The word "computer" marks the lines you need; copy each of them from the data.
Segment Start: Records for the exercise
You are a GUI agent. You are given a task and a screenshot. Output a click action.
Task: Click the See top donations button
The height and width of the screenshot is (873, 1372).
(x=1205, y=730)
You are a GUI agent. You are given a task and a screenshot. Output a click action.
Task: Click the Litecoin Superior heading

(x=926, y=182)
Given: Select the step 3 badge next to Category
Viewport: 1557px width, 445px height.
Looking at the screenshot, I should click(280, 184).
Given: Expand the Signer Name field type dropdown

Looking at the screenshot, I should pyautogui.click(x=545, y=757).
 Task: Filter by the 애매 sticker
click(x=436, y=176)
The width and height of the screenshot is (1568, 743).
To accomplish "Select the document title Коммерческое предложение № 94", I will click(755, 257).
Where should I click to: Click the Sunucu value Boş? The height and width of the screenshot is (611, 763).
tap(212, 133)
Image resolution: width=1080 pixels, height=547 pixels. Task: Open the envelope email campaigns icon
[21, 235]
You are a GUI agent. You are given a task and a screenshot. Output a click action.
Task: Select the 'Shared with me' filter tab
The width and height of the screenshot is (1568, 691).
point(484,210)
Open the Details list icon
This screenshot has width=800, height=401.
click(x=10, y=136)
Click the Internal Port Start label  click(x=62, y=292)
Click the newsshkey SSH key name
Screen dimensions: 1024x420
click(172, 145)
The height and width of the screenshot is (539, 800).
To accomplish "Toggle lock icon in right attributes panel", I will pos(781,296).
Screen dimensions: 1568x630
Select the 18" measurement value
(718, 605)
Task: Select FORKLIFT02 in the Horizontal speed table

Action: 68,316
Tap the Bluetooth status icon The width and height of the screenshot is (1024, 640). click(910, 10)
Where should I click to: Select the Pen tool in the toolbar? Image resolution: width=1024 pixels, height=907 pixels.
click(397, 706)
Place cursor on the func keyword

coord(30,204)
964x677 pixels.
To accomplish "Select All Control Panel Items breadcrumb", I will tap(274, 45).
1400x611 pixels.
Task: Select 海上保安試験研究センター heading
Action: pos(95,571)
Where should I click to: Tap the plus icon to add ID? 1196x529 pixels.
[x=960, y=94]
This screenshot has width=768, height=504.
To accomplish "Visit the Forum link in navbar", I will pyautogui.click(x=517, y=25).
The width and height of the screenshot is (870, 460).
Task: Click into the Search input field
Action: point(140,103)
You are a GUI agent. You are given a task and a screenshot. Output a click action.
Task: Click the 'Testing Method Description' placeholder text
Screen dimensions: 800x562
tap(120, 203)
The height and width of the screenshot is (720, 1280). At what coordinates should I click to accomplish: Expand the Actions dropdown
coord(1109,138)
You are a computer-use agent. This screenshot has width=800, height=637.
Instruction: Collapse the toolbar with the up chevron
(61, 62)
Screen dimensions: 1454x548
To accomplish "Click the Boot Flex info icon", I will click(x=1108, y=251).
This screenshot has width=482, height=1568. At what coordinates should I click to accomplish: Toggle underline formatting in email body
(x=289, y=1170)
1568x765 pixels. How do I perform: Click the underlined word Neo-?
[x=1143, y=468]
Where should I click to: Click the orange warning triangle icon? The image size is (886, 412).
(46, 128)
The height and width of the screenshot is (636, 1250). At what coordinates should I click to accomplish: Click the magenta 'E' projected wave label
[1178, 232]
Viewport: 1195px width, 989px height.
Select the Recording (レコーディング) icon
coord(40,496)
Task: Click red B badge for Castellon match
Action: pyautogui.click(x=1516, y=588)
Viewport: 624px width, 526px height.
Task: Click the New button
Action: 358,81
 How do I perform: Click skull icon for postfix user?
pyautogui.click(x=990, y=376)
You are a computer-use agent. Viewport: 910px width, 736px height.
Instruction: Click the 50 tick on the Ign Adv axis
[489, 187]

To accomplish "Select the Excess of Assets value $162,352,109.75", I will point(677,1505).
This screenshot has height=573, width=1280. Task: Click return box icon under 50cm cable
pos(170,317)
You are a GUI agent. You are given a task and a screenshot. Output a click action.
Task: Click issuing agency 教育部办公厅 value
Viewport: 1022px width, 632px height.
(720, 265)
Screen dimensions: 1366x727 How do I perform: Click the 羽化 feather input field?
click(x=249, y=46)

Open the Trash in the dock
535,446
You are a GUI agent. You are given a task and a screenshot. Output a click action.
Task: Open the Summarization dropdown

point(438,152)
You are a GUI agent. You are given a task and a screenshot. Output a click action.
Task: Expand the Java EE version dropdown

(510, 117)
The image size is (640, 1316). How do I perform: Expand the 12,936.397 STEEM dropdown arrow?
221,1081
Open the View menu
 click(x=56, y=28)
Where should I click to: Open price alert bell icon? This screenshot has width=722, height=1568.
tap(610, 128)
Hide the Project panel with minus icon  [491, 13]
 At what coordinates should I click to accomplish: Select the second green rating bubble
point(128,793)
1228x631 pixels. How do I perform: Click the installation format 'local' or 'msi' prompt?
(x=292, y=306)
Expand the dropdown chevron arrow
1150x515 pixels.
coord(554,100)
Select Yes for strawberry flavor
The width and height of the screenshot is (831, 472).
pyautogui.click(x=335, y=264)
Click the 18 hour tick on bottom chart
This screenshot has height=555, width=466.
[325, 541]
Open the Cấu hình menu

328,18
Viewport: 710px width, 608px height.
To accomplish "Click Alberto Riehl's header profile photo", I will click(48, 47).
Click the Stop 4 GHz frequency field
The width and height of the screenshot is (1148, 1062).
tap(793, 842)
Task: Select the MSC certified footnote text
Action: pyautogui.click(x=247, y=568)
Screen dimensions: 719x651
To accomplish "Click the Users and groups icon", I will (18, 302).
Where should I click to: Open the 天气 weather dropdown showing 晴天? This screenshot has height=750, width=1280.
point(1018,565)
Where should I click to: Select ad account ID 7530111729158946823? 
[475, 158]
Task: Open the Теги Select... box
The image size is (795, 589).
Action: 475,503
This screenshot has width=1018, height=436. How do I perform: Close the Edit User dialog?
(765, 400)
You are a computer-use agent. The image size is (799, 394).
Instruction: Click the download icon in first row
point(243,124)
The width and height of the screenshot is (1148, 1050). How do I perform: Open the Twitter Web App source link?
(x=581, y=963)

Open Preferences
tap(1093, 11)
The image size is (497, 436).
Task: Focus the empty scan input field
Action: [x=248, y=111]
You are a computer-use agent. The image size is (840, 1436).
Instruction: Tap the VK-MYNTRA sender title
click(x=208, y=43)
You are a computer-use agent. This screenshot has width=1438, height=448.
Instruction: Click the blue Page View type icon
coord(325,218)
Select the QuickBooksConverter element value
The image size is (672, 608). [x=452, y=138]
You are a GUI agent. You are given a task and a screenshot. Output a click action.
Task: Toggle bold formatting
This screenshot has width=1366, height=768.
Segment End: Records for the exercise
=== Response area ===
You are a computer-use agent. This screenshot has width=800, height=637.
You are a computer-use agent. Viewport: 910px width, 736px height.
You are a computer-use agent. The image size is (799, 394).
You are a computer-use agent. The image size is (840, 1436).
You are a computer-use agent. This screenshot has width=1438, height=448.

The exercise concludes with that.